The city of Chicago spent $20 million defending John Burge and his cohort; Burge is the police officer responsible for the torture of over 100 African-Americans between the years of 1972 and 1991. That’s nineteen years. Twenty-three years later, the United Nations Committee Against Torture has “called on the U.S. Government to provide redress to the Burge torture survivors”. The Ordinance seeking Reparations for the Chicago Torture Survivors is gaining the support of more alderpeople today as a result of on-the-ground and social media action publicizing this atrocity. This is one example of a shift in consciousness and intent that is occurring throughout the nation, being led by grassroots organizations. This movement, like the Occupy movement before it, is an incarnation of direct democracy. While direct democracy tactics may have limits on the national stage, we are witnessing a groundswell of activity that intends to challenge those limits.

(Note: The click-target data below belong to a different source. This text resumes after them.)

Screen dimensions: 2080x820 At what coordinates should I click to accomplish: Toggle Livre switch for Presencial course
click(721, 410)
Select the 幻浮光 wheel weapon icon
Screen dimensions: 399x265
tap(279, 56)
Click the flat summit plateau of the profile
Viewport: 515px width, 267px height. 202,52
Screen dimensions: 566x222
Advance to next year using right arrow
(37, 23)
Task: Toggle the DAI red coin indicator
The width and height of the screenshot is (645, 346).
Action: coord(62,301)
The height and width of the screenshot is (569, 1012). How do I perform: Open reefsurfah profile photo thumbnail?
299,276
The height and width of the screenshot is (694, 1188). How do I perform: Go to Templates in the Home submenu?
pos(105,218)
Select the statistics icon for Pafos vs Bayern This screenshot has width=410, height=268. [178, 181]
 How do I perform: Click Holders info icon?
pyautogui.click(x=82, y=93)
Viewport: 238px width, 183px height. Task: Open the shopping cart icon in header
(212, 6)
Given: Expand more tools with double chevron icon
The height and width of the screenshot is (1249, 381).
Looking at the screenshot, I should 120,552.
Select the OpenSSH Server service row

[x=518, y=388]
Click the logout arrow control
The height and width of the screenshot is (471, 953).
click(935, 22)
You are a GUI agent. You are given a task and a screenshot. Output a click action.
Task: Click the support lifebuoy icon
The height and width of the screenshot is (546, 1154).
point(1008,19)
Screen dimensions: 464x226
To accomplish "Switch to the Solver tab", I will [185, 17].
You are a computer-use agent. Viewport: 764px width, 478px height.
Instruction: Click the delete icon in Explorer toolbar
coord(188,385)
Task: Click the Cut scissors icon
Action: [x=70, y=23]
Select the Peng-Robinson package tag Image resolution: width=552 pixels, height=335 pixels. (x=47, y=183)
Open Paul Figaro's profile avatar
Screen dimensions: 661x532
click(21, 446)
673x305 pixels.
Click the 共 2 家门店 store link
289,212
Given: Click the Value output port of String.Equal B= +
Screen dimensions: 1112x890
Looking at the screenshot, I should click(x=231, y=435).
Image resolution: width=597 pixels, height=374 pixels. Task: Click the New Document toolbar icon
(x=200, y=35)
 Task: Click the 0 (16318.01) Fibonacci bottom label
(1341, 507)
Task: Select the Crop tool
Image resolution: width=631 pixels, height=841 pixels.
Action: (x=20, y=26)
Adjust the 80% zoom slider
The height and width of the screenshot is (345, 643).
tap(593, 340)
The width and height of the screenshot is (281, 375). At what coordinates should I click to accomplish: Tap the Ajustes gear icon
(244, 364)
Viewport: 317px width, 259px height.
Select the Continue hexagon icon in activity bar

Speaking of her time with the Black Panther Party, Assata Shakur has said: “Criticism and self-criticism were not encouraged.” Let me note that she left the party for this reason; however, I bring out the quote to apply it to mainstream America, not the Black Panthers. In America, despite our rhetoric of freedom of speech, individualism, and justice, criticism and self-criticism are not cultural values. This needs to change.

In the climate of state-sanctioned torture, the United States government has branded Assata Shakur a terrorist. And in the face of that, black youth are proudly wearing hoodies proclaiming ASSATA TAUGHT ME. There will be various interpretations of this choice of clothing. It appears to me an act of courage against overwhelming forces. Inside a nation where Assata Shakur has noted, “It was obvious I didn’t have one chance in a million of receiving any kind of justice” due to the color of her skin and the history of terror directed at people with that color of skin, and due to the biases of the legal system; in a nation which was founded and endures on white supremacy, these young activists are standing up, proclaiming themselves ready to “get free”, and not backing down. America owes them an immense debt for that.

But we don’t need to be running up any more moral debts in America. We are beyond morally bankrupt, and it is beyond time for those of us with white privilege and moral conscience to act as well. As Deray McKesson has stated, “Everybody has a role to play in the fight for social justice.”